Big oil companies have been familiar with carbon capture for decades now. They have been feeling the pressure to remain relevant and profitable in a world that is transitioning to clean energy technologies. Big oil carbon capture efforts have been expanding so companies often come together in joint ventures to finance carbon capture infrastructures with the goal to reduce their emissions impact.
Exxon is counting on CCS as the main way for achieving its greenhouse gas reduction goals. So far their captured emissions have been utilized mainly for enhanced oil recovery. Now, Exxon is organizing 20 carbon capture projects in a new business called Low Carbon Solutions (LCS). LCS’s goal is to put forward plans for CCS opportunities around the world. Furthermore, the company recently announced a $3 billion investment in new CCS projects over the next 5 years. It said that it sees carbon capture as a $2 trillion market by 2040.
Chevron announced plans in March 2021, to collaborate with Schlumberger, Microsoft and Clean Energy Systems to build a bioenergy with CCS facility. The project came after a local policy called for a suspension of agricultural waste burning by 2025. The new facility is expected to use ~200,000 tons of agricultural waste annually and remove about 300,000t of CO2.
Royal Dutch Shell plc
Royal Dutch Shell is a partner in the Gorgon liquefied natural gas project in Australia. When finished, it will include the world’s largest CCS operation. Gorgon is also the largest single resource project in Australia’s history. It is operated by Chevron Australia and is a joint venture of the Australian subsidiaries of Chevron (47.3%), ExxonMobil (25%), Shell (25%), Osaka Gas (1.25%), Tokyo Gas (1%) and JERA (0.417%). The project plans to capture 3 to 4 million tons of CO2 per year.
The Northern Lights project is a joint venture between Equinor, Shell, and Total. It builds the transportation, receipt and permanent storage network of CO2 in a reservoir underneath the North Sea. The project is on the way to become the first ever CO2 storage with capacity to store emissions from multiple industrial facilities – both local and European.
BP announced in 2019 its participation in the Clean Gas Project also called the Net Zero Teesside Project. It is the world’s first natural gas power plant with CCUS. The CO2 from power generation is captured and transported by pipeline for storage in a formation under the Southern North Sea.The project is a strategic partnership of BP, Eni, Equinor, Occidental Petroleum, Shell, Total and OGCI Climate Investments.
BP also supported UK tech firm C-Capture, creating innovative chemical processes that can remove emissions from industrial facilities. BP Ventures, along with UK power plant owner Drax and IP Group raised $4.6 million so that the company could continue advancing its technology. A trial of C-Capture’s technology is currently in development at Drax’s power station in Yorkshire, UK.

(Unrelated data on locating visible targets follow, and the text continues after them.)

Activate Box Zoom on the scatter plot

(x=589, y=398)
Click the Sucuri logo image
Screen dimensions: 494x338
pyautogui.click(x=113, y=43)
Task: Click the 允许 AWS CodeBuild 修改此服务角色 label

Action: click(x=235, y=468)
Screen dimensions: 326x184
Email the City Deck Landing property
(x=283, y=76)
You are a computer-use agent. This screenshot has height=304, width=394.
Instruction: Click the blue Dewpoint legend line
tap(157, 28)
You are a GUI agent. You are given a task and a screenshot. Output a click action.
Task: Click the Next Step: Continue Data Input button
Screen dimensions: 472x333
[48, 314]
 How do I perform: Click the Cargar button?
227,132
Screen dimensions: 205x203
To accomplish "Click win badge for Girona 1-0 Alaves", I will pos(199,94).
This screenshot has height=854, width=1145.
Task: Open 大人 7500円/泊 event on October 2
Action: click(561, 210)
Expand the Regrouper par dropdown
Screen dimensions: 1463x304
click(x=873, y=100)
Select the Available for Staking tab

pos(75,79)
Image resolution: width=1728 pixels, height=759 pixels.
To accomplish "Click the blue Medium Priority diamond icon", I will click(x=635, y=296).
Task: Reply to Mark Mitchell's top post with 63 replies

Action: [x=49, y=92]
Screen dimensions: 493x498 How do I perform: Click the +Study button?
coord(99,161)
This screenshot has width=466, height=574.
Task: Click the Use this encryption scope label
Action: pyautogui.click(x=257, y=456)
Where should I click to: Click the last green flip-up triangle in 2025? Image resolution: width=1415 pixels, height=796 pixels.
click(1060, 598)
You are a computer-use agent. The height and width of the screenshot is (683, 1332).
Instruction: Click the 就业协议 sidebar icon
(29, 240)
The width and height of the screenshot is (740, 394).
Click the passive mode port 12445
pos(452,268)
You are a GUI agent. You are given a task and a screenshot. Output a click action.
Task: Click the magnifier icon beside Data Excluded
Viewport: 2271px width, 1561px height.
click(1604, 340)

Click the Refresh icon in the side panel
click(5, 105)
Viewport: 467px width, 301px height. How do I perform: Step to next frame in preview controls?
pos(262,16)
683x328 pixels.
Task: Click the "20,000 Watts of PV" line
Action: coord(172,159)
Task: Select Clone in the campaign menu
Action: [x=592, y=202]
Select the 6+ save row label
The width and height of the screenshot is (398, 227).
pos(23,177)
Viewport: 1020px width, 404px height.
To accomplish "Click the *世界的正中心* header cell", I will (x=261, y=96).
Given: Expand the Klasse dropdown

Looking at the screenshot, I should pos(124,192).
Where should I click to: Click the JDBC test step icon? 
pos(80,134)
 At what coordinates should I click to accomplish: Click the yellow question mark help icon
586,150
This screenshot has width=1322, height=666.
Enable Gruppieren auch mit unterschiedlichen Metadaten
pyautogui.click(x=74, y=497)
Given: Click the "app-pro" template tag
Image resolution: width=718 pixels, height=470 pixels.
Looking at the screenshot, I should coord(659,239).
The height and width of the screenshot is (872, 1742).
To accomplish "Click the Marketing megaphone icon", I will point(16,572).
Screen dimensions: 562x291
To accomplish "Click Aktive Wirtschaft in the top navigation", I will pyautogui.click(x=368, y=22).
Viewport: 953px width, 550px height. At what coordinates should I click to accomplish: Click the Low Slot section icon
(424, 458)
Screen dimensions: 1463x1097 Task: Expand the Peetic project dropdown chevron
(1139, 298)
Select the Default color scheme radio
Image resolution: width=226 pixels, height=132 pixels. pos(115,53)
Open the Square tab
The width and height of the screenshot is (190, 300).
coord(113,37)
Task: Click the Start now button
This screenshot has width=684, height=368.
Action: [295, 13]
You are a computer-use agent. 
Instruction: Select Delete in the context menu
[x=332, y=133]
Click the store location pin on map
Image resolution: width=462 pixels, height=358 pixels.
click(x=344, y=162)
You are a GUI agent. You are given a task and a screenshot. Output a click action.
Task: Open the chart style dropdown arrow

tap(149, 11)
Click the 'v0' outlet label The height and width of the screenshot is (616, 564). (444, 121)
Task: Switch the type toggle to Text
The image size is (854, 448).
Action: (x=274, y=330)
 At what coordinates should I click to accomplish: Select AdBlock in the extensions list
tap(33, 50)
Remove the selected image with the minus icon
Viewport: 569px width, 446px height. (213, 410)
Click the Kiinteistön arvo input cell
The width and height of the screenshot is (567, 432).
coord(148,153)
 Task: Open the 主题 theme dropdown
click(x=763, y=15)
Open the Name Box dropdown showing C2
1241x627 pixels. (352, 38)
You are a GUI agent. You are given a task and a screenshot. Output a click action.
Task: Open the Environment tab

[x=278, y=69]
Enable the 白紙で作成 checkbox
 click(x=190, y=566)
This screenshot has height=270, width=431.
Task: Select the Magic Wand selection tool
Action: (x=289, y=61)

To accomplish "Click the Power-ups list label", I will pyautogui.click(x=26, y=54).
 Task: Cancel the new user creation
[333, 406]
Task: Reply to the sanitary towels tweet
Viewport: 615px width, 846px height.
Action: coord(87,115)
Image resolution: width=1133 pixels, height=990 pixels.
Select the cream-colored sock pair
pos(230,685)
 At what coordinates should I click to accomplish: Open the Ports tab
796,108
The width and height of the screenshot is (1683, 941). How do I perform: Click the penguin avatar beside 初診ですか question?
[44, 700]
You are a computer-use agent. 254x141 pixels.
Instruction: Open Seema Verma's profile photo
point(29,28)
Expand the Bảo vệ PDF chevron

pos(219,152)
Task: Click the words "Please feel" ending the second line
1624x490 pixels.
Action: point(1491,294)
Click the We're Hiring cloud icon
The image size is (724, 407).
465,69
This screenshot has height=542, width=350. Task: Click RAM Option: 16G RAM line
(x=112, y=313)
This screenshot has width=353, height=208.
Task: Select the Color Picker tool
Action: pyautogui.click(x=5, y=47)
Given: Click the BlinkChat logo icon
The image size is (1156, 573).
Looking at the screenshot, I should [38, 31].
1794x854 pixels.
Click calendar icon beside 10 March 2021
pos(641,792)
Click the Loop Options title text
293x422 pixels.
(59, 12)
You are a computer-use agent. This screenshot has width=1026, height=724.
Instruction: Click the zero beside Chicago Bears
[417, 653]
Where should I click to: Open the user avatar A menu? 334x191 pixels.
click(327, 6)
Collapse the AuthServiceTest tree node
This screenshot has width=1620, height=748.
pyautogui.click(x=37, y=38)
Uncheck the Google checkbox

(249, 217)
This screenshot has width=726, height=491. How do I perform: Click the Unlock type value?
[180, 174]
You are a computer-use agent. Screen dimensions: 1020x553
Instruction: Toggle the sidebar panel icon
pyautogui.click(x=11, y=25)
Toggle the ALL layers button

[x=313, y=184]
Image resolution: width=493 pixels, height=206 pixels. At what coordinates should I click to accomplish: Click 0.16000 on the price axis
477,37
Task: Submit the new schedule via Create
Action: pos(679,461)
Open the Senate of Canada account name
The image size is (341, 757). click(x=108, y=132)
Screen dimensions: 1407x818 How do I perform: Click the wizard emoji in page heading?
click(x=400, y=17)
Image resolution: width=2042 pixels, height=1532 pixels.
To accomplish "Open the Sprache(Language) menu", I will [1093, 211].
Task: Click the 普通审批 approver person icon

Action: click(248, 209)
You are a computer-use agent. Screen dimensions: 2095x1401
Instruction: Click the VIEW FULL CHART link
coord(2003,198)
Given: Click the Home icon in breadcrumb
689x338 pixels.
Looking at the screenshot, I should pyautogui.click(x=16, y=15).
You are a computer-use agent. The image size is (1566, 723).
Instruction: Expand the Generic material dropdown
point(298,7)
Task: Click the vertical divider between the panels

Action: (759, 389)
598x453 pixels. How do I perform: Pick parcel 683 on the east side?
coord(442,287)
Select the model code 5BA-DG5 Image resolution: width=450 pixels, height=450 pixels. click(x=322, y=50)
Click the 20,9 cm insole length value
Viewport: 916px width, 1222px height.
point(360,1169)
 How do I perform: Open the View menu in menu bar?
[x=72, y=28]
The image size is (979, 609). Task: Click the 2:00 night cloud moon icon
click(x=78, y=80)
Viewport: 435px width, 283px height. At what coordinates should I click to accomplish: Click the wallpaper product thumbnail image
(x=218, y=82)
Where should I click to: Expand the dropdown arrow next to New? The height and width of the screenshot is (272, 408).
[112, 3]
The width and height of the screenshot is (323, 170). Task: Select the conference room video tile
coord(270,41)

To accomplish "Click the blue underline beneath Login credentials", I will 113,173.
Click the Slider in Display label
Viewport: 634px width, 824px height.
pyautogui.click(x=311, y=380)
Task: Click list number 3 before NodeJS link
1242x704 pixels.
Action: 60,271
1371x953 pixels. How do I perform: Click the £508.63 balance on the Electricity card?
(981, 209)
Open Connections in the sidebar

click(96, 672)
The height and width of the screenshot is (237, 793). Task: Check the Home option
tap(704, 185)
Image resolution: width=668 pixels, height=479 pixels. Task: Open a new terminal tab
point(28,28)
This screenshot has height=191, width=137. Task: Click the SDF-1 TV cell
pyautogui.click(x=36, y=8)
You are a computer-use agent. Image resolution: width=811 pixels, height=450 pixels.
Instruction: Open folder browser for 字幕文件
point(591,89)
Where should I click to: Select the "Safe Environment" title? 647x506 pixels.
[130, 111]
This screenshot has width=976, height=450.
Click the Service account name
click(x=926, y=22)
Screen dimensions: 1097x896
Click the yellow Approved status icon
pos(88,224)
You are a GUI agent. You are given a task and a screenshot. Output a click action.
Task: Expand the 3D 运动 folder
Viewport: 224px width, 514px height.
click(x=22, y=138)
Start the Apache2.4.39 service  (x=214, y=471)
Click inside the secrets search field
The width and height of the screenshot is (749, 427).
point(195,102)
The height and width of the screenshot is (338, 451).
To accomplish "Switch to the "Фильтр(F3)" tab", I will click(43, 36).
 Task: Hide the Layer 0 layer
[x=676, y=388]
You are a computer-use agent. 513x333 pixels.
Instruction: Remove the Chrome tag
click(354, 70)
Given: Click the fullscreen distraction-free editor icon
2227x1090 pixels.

Apart from taking part in the Northern Lights and Clean Gas projects, Total launched an innovative carbon capture project in 2019. It is called the “3D” project for capture and storage of CO2 on an industrial scale. It is located in Dunkirk. The facility could accommodate up to 10 million tons of CO2 per year by 2035. The company is also looking into partnerships for CO2 reuse in food production, as a demand-side solution to the cost of capturing it.
The Spanish oil and gas giant Repsol SA is exploring the potential of a big geological carbon capture and storage project in Sakakemang Block located in South Sumatera. The company’s investment to develop the field is forecasted at $359 million. The project when completed will allow the capture of 2 million tons of carbon dioxide per year.
In 2020 the company announced an investment of $90 million for two new plants. The first one is for fuel production from green hydrogen and CO2 captured at the Petronor refinery in northern Spain. Repsol owns the majority stake in that refinery. The second plant will generate gas from urban waste. The two projects are supposed to be some of the world’s biggest net zero fuels production facilities.
Russia’s Rosneft oil company is taking its initial steps into carbon reduction activities. In 2021 the company partnered with BP to collaborate on identifying and developing new low carbon solutions. They will examine opportunities into renewables, developments for carbon capture, utilisation, and storage (CCUS) and hydrogen.
Big oil has recently increased its exposure to carbon capture. Blamed for climate change and their lack of commitment to its mitigation throughout the years, they have been looking into carbon removal technologies. The calls for change have only increased in recent years. As a result, the demand for fossil-fuel energy is dropping. Therefore, the oil industry has been facing bigger financial pressure to accelerate its transition into clean energy sources.